### TASK GOAL
Can you copy every one of the records below word for word, with nothing changed?

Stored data
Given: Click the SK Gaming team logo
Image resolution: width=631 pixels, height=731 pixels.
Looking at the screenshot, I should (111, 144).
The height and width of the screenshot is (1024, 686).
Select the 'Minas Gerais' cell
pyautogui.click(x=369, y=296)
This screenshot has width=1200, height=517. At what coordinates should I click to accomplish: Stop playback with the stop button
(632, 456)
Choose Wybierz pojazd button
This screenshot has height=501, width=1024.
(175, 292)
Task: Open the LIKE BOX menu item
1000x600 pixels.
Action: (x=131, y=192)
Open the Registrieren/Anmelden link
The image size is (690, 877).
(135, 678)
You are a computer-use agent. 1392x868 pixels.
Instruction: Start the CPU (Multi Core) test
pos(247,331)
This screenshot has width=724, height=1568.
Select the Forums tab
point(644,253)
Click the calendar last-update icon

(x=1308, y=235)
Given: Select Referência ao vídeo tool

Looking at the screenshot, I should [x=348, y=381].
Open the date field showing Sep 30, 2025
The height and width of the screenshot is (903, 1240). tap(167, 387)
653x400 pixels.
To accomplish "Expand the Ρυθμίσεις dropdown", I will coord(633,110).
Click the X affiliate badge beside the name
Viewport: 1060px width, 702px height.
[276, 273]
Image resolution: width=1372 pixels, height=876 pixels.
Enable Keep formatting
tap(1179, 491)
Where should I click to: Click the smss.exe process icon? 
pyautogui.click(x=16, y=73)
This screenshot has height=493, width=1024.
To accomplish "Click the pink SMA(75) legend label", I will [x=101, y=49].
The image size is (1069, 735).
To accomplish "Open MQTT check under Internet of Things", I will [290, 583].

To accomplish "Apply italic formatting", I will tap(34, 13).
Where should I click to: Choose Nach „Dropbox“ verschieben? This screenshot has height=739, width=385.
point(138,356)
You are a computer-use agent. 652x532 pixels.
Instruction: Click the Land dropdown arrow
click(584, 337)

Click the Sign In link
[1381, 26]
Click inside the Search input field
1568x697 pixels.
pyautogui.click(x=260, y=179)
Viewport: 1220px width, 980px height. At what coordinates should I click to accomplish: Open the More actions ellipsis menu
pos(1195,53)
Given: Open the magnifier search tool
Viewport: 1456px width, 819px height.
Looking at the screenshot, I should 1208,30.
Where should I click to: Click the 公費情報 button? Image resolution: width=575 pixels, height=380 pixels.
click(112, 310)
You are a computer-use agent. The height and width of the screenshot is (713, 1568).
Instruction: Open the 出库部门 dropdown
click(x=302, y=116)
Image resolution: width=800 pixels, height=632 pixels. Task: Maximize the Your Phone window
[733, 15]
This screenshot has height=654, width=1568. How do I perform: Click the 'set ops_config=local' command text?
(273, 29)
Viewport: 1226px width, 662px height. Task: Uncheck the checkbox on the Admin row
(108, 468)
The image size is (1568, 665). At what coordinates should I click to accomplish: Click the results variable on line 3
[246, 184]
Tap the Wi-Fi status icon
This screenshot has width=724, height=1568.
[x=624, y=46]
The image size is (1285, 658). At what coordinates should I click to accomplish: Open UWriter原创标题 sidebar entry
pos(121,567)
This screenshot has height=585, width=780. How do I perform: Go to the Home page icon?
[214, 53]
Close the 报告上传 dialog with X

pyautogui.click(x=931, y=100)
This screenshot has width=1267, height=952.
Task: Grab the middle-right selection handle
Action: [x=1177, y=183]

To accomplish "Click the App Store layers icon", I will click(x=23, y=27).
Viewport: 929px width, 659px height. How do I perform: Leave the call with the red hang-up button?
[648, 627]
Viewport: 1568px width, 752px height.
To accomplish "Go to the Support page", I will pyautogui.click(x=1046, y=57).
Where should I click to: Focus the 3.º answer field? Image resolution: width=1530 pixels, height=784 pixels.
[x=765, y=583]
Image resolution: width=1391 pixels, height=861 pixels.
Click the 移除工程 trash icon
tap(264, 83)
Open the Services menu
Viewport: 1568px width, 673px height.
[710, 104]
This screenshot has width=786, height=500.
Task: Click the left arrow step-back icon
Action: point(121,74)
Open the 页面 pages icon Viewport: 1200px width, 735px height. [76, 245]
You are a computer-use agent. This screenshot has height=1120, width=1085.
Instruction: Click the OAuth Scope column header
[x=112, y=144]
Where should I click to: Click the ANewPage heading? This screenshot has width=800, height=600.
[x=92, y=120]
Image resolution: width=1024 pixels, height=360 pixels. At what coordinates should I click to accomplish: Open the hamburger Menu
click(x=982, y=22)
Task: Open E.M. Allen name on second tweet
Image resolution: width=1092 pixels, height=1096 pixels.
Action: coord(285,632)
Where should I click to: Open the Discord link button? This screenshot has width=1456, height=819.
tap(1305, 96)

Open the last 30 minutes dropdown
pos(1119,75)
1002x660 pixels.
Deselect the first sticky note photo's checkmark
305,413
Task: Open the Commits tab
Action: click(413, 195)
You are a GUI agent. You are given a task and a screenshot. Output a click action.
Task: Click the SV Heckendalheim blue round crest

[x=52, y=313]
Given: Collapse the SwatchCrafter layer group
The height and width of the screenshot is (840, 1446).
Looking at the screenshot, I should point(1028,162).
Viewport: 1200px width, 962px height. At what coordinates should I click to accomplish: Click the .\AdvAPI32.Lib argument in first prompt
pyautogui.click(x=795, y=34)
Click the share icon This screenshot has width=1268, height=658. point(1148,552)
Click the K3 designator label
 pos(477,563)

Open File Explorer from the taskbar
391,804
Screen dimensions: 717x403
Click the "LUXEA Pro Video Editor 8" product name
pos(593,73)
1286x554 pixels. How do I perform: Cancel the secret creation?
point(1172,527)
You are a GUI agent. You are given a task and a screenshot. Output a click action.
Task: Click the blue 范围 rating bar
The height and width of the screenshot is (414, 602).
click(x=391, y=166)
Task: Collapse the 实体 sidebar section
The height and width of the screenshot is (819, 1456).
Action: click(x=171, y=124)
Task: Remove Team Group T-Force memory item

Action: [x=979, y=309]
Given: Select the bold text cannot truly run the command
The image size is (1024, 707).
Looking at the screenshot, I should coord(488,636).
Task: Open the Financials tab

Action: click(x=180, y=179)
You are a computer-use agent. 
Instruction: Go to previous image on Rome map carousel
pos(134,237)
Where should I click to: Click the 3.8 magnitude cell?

### OUTPUT OF THE EXERCISE
Given: Click the SK Gaming team logo
Image resolution: width=631 pixels, height=731 pixels.
Looking at the screenshot, I should (111, 144).
The height and width of the screenshot is (1024, 686).
Select the 'Minas Gerais' cell
pyautogui.click(x=369, y=296)
This screenshot has width=1200, height=517. At what coordinates should I click to accomplish: Stop playback with the stop button
(632, 456)
Choose Wybierz pojazd button
This screenshot has height=501, width=1024.
(175, 292)
Task: Open the LIKE BOX menu item
1000x600 pixels.
Action: (x=131, y=192)
Open the Registrieren/Anmelden link
The image size is (690, 877).
(135, 678)
You are a computer-use agent. 1392x868 pixels.
Instruction: Start the CPU (Multi Core) test
pos(247,331)
This screenshot has width=724, height=1568.
Select the Forums tab
point(644,253)
Click the calendar last-update icon

(x=1308, y=235)
Given: Select Referência ao vídeo tool

Looking at the screenshot, I should [x=348, y=381].
Open the date field showing Sep 30, 2025
The height and width of the screenshot is (903, 1240). tap(167, 387)
653x400 pixels.
To accomplish "Expand the Ρυθμίσεις dropdown", I will coord(633,110).
Click the X affiliate badge beside the name
Viewport: 1060px width, 702px height.
[276, 273]
Image resolution: width=1372 pixels, height=876 pixels.
Enable Keep formatting
tap(1179, 491)
Where should I click to: Click the smss.exe process icon? 
pyautogui.click(x=16, y=73)
This screenshot has height=493, width=1024.
To accomplish "Click the pink SMA(75) legend label", I will [x=101, y=49].
The image size is (1069, 735).
To accomplish "Open MQTT check under Internet of Things", I will [290, 583].

To accomplish "Apply italic formatting", I will tap(34, 13).
Where should I click to: Choose Nach „Dropbox“ verschieben? This screenshot has height=739, width=385.
point(138,356)
You are a computer-use agent. 652x532 pixels.
Instruction: Click the Land dropdown arrow
click(584, 337)

Click the Sign In link
[1381, 26]
Click inside the Search input field
1568x697 pixels.
pyautogui.click(x=260, y=179)
Viewport: 1220px width, 980px height. At what coordinates should I click to accomplish: Open the More actions ellipsis menu
pos(1195,53)
Given: Open the magnifier search tool
Viewport: 1456px width, 819px height.
Looking at the screenshot, I should 1208,30.
Where should I click to: Click the 公費情報 button? Image resolution: width=575 pixels, height=380 pixels.
click(112, 310)
You are a computer-use agent. The height and width of the screenshot is (713, 1568).
Instruction: Open the 出库部门 dropdown
click(x=302, y=116)
Image resolution: width=800 pixels, height=632 pixels. Task: Maximize the Your Phone window
[733, 15]
This screenshot has height=654, width=1568. How do I perform: Click the 'set ops_config=local' command text?
(273, 29)
Viewport: 1226px width, 662px height. Task: Uncheck the checkbox on the Admin row
(108, 468)
The image size is (1568, 665). At what coordinates should I click to accomplish: Click the results variable on line 3
[246, 184]
Tap the Wi-Fi status icon
This screenshot has width=724, height=1568.
[x=624, y=46]
The image size is (1285, 658). At what coordinates should I click to accomplish: Open UWriter原创标题 sidebar entry
pos(121,567)
This screenshot has height=585, width=780. How do I perform: Go to the Home page icon?
[214, 53]
Close the 报告上传 dialog with X

pyautogui.click(x=931, y=100)
This screenshot has width=1267, height=952.
Task: Grab the middle-right selection handle
Action: [x=1177, y=183]

To accomplish "Click the App Store layers icon", I will click(x=23, y=27).
Viewport: 929px width, 659px height. How do I perform: Leave the call with the red hang-up button?
[648, 627]
Viewport: 1568px width, 752px height.
To accomplish "Go to the Support page", I will pyautogui.click(x=1046, y=57).
Where should I click to: Focus the 3.º answer field? Image resolution: width=1530 pixels, height=784 pixels.
[x=765, y=583]
Image resolution: width=1391 pixels, height=861 pixels.
Click the 移除工程 trash icon
tap(264, 83)
Open the Services menu
Viewport: 1568px width, 673px height.
[710, 104]
This screenshot has width=786, height=500.
Task: Click the left arrow step-back icon
Action: point(121,74)
Open the 页面 pages icon Viewport: 1200px width, 735px height. [76, 245]
You are a computer-use agent. This screenshot has height=1120, width=1085.
Instruction: Click the OAuth Scope column header
[x=112, y=144]
Where should I click to: Click the ANewPage heading? This screenshot has width=800, height=600.
[x=92, y=120]
Image resolution: width=1024 pixels, height=360 pixels. At what coordinates should I click to accomplish: Open the hamburger Menu
click(x=982, y=22)
Task: Open E.M. Allen name on second tweet
Image resolution: width=1092 pixels, height=1096 pixels.
Action: coord(285,632)
Where should I click to: Open the Discord link button? This screenshot has width=1456, height=819.
tap(1305, 96)

Open the last 30 minutes dropdown
pos(1119,75)
1002x660 pixels.
Deselect the first sticky note photo's checkmark
305,413
Task: Open the Commits tab
Action: click(413, 195)
You are a GUI agent. You are given a task and a screenshot. Output a click action.
Task: Click the SV Heckendalheim blue round crest

[x=52, y=313]
Given: Collapse the SwatchCrafter layer group
The height and width of the screenshot is (840, 1446).
Looking at the screenshot, I should point(1028,162).
Viewport: 1200px width, 962px height. At what coordinates should I click to accomplish: Click the .\AdvAPI32.Lib argument in first prompt
pyautogui.click(x=795, y=34)
Click the share icon This screenshot has width=1268, height=658. point(1148,552)
Click the K3 designator label
 pos(477,563)

Open File Explorer from the taskbar
391,804
Screen dimensions: 717x403
Click the "LUXEA Pro Video Editor 8" product name
pos(593,73)
1286x554 pixels. How do I perform: Cancel the secret creation?
point(1172,527)
You are a GUI agent. You are given a task and a screenshot. Output a click action.
Task: Click the blue 范围 rating bar
The height and width of the screenshot is (414, 602).
click(x=391, y=166)
Task: Collapse the 实体 sidebar section
The height and width of the screenshot is (819, 1456).
Action: click(x=171, y=124)
Task: Remove Team Group T-Force memory item

Action: [x=979, y=309]
Given: Select the bold text cannot truly run the command
The image size is (1024, 707).
Looking at the screenshot, I should coord(488,636).
Task: Open the Financials tab

Action: click(x=180, y=179)
You are a computer-use agent. 
Instruction: Go to previous image on Rome map carousel
pos(134,237)
Where should I click to: Click the 3.8 magnitude cell?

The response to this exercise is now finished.